DOMINGO II DE CUARESMA  -A-

«ESTE ES MI HIJO, EL AMADO, MI PREDILECTO. ESCUCHADLE»

 

CITAS BÍBLICAS: Gn 12, 1-4a * 2Tm 1, 8b-10 * Mt 17, 1-9

El Evangelio de san Mateo nos narra hoy la transfiguración del Señor. Nos dice que el Señor Jesús sube a un monte alto acompañado de Pedro, Santiago y Juan, y que, ya en la cima su cuerpo se transfigura. Su rostro aparece resplandeciente como el sol y sus vestidos adquieren una blancura semejante a la de la luz. A su lado aparecen dos personajes, Moisés y Elías, que se ponen a conversar con él.

Pedro, fuera de sí, ante la contemplación de esta visión, exclama: «Señor, ¡qué hermoso es estar aquí!». De momento, una nube luminosa los cubre con su sombra y una voz desde la nube dice: «Éste es mi Hijo, el amado, mi predilecto. Escuchadle». Los discípulos amedrentados caen de bruces, pero unos instantes después todo vuelve a la normalidad.

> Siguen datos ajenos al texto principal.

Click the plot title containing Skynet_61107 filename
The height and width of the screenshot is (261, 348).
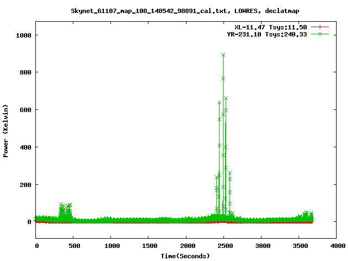tap(185, 10)
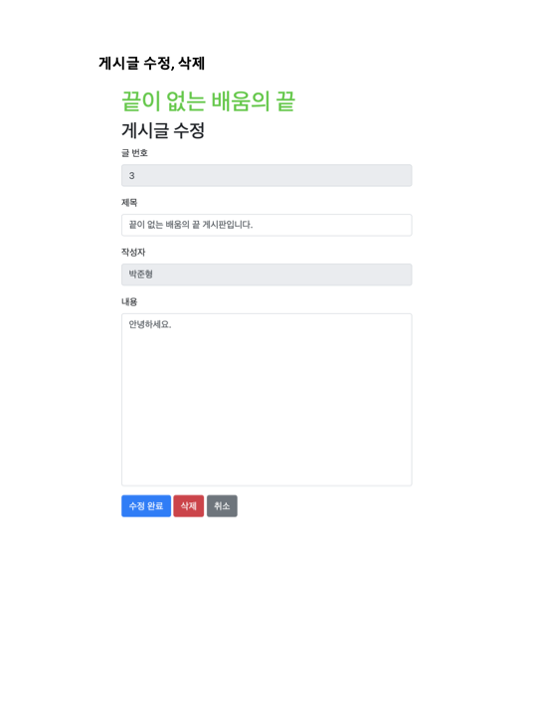This screenshot has width=537, height=716.
Task: Click the post number value 3
Action: coord(132,175)
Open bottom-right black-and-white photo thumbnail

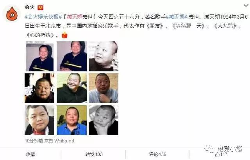tap(104, 120)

Dos cuestiones podemos plantearnos ante este pasaje del evangelio. En primer lugar podemos preguntarnos el porqué de esta transfiguración. Jesús camina con sus discípulos y se dirige a Jerusalén. Va a consumar su Pascua. Los discípulos no ven en él a un Mesías que viene a perdonar los pecados, más bien ven a un Mesías-caudillo, que va a librar a Israel del domino de los romanos. Van a ser tan difíciles y tan amargos los acontecimientos que les esperan, que el Señor quiere de este modo fortalecer su fe en él. Por otra parte, al mostrarles por un momento su gloria, les hace partícipes de aquello que tiene reservado a los suyos, a sus discípulos. Es tal el placer que experimenta Pedro al contemplar por un instante al Señor Jesús en su gloria, que ya no desea nada más: «Hagamos tres tiendas, dirá. ¡Qué hermoso es estar aquí!» San Pablo, que ha tenido la experiencia de ser arrebatado al cielo, dirá también: «ni el ojo vio, ni el oído oyó, ni al corazón del hombre llegó, lo que Dios preparó para los que le aman».

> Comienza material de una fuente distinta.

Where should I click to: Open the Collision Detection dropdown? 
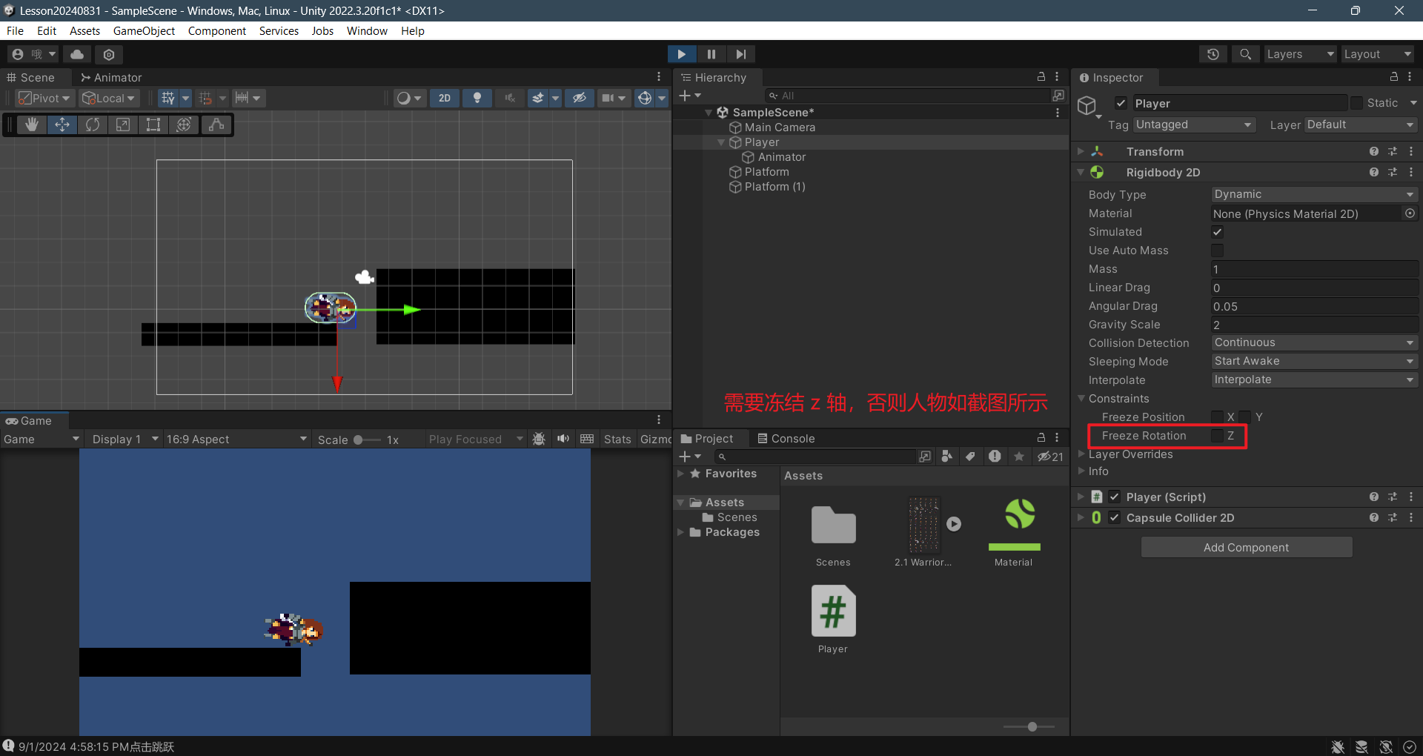1313,342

Tú y yo, sin merecerlo, somos afortunados. Es cierto que vivimos atados a un cuerpo mortal, que por el pecado está sujeto al sufrimiento y a la muerte, pero el Señor ha preparado para nosotros una vida eterna plenamente feliz. Dios no nos ha creado para sufrir y finalmente morir. Nos ha creado para llegar a ser sus hijos unidos a Jesucristo. Las palabras del Padre en la montaña: «Éste es mi Hijo, el amado, mi predilecto. Escuchadle», sonaron en aquel momento referidas a Jesucristo. El Padre confirmó delante de los discípulos que Aquel era su Hijo amado, pero hoy esas mismas palabras han resonado para ti y para mí. Tú y yo somos esos hijos amados del Señor. Por el Bautismo hemos recibido la filiación divina. Somos hijos de Dios, porque el espíritu de Cristo resucitado habita en nosotros, y se dirige al Padre llamándolo “Abba” “Papá”.

A pesar de que todo esto es cierto, es necesario que el embrión de hijo de Dios que la Iglesia nos entregó en el Bautismo crezca, como lo hace cualquier embrión en el seno de la madre, y se desarrolle hasta la alcanzar la madurez para poder dar como fruto obras de vida eterna. Sabremos que ciertamente somos hijos de Dios, cuando seamos capaces de hacer las obras de Jesucristo. Y, ¿cuáles son las obras de Jesucristo? Fundamentalmente dos: el perdón a los que nos hagan daño sin razón, y el amor a nuestros enemigos. El seno en el que creceremos es el seno de la Iglesia, que es madre y que a través del cordón umbilical nos mantendrá unidos a Jesucristo. Quiere decir esto que fuera de la Iglesia nunca llegaremos a ser hijos de Dios. Hoy el Señor ha dicho en la montaña: «Escuchadle». Nosotros creceremos en la fe poniéndonos a la escucha de la Palabra que es el mismo Cristo, y que como alimento nos da nuestra Madre la Iglesia.